Dengan sebuah kompas, dia menunjukkan arah kiblat di Masjid Besar Kauman yang selama ini diyakini ke barat ternyata bukan menghadap ke Ka'bah di Mekah, melainkan ke Afrika. Usul itu kontan membuat para kiai, termasuk penghulu Masjid Agung Kauman, Kyai Penghulu Cholil Kamaludiningrat (Slamet Rahardjo),
meradang. Ahmad Dahlan, anak muda yang lima tahun menimba ilmu di Kota
Mekah, dianggap membangkang aturan yang sudah berjalan selama
berabad-abad lampau.
Walaupun usul perubahan arah kiblat ini ditolak, melalui suraunya Ahmad Dahlan (Lukman Sardi) mengawali pergerakan dengan mengubah arah kiblat yang salah. Ahmad Dahlan dianggap mengajarkan aliran sesat, menghasut dan merusak kewibawaan Keraton dan Masjid Besar.
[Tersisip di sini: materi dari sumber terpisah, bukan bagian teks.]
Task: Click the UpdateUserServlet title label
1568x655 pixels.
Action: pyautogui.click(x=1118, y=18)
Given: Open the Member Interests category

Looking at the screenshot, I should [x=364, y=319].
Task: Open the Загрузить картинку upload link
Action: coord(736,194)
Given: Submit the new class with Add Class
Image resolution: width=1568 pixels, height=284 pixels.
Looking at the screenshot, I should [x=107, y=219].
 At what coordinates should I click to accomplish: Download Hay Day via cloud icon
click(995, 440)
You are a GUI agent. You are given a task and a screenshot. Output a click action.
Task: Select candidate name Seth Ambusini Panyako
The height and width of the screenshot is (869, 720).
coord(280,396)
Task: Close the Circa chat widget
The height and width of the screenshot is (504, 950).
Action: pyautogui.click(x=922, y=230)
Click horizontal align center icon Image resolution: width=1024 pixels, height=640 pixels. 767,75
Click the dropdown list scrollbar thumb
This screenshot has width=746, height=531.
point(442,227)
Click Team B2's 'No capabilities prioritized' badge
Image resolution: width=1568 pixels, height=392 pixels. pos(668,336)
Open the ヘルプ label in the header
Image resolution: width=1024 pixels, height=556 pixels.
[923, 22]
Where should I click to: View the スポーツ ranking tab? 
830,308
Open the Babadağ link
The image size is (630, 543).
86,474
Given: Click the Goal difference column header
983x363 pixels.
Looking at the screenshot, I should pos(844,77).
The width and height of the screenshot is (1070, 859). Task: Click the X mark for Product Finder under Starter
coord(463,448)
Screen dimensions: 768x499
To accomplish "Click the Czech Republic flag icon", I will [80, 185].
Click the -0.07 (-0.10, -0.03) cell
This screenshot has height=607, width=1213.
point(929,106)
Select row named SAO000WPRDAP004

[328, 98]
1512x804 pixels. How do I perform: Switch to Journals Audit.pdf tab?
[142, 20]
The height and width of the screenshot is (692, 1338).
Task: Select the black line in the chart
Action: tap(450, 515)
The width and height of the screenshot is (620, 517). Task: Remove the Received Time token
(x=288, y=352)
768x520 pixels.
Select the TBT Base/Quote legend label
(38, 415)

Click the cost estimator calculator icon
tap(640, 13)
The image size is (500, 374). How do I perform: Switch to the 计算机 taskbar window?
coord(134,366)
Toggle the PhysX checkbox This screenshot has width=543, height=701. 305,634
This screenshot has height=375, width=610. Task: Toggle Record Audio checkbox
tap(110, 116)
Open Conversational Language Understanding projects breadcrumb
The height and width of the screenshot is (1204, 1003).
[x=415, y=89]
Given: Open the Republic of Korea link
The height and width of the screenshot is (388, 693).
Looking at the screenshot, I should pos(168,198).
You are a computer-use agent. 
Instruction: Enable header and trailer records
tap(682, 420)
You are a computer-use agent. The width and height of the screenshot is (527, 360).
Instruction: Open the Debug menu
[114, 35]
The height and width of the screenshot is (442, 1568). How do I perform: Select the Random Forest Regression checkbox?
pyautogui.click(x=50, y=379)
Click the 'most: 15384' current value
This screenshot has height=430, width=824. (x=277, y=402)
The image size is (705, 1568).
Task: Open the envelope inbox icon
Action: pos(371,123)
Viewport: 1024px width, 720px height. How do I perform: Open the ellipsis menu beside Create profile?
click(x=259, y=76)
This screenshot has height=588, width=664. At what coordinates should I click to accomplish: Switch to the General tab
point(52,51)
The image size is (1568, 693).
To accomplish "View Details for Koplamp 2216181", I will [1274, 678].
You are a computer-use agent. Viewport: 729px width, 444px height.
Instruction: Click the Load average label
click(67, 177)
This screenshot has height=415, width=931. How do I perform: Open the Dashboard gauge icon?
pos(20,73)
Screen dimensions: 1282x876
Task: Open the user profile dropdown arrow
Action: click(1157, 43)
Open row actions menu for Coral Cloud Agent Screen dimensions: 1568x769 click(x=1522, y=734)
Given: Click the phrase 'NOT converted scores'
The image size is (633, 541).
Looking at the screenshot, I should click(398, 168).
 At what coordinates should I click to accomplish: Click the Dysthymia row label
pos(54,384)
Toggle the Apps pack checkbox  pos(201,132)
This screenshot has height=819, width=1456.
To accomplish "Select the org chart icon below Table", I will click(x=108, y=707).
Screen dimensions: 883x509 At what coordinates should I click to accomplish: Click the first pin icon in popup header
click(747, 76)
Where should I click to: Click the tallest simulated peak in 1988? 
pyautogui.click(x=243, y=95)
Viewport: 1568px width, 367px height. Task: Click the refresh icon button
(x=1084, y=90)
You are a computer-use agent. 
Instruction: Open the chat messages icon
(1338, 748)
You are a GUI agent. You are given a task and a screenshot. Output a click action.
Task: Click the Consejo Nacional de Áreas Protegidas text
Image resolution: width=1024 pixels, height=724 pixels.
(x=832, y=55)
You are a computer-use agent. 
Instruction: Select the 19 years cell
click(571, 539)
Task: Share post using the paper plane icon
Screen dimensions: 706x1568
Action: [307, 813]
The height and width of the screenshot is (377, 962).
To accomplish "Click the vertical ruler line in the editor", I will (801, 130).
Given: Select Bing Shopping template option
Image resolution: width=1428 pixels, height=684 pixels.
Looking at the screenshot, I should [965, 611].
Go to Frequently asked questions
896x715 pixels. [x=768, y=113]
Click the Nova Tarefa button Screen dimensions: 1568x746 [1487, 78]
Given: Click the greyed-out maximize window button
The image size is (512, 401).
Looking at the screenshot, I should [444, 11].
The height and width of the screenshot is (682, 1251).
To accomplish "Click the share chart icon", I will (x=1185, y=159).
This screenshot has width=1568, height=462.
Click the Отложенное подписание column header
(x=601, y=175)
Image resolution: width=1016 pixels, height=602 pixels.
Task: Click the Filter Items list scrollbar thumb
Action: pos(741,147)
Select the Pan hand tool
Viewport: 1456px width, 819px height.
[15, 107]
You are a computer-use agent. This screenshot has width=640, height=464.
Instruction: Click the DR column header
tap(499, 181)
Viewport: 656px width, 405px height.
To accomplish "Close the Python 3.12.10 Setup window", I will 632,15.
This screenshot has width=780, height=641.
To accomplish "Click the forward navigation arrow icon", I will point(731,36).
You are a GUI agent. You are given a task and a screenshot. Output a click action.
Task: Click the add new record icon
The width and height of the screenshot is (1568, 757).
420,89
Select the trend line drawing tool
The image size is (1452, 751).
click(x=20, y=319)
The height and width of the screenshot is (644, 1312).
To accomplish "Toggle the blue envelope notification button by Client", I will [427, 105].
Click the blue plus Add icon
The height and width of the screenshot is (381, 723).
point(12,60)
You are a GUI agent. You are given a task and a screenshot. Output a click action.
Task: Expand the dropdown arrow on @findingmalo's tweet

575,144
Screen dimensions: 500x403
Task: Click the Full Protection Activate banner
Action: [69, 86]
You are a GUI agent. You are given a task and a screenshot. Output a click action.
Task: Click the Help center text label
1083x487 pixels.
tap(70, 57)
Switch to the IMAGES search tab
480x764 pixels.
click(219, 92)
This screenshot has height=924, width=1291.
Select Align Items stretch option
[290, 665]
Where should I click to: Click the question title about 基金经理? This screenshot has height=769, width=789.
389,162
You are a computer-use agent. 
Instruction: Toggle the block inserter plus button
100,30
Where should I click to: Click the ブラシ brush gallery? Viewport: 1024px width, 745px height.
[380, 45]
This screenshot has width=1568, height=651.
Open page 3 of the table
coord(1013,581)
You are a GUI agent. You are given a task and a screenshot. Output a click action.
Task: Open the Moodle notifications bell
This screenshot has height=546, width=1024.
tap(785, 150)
Bukan sekali ini Ahmad Dahlan membuat para kyai naik darah. Dalam
khotbah pertamanya sebagai khatib, dia menyindir kebiasaan penduduk di
kampungnya, Kampung Kauman, Yogyakarta.
"Dalam berdoa itu cuma ikhlas dan sabar yang dibutuhkan, tak perlu
kiai, ketip, apalagi sesajen," katanya. Walhasil, Dahlan dimusuhi.
Langgar kidul di samping rumahnya, tempat dia salat berjemaah dan
mengajar mengaji, bahkan sempat hancur diamuk massa lantaran dianggap
menyebarkan aliran sesat.
Dahlan, yang piawai bermain biola, dianggap kontroversial. Ahmad
Dahlan juga di tuduh sebagai kyai Kafir karena membuka sekolah yang
menempatkan muridnya duduk di kursi seperti sekolah modern Belanda,
serta mengajar agama Islam di Kweekschool atau sekolah para bangsawan di Jetis, Yogyakarta.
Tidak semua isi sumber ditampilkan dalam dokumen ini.